- SOURCE MATERIAL -
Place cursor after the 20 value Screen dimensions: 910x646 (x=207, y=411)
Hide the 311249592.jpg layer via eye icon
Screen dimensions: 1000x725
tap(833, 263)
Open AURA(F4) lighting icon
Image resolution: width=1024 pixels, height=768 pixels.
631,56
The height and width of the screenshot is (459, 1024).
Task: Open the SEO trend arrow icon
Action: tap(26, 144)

- ABOUT THIS TASK -
A word-for-word restatement of every record above is expected.

- OUTPUT OF THE TASK -
Place cursor after the 20 value Screen dimensions: 910x646 (x=207, y=411)
Hide the 311249592.jpg layer via eye icon
Screen dimensions: 1000x725
tap(833, 263)
Open AURA(F4) lighting icon
Image resolution: width=1024 pixels, height=768 pixels.
631,56
The height and width of the screenshot is (459, 1024).
Task: Open the SEO trend arrow icon
Action: tap(26, 144)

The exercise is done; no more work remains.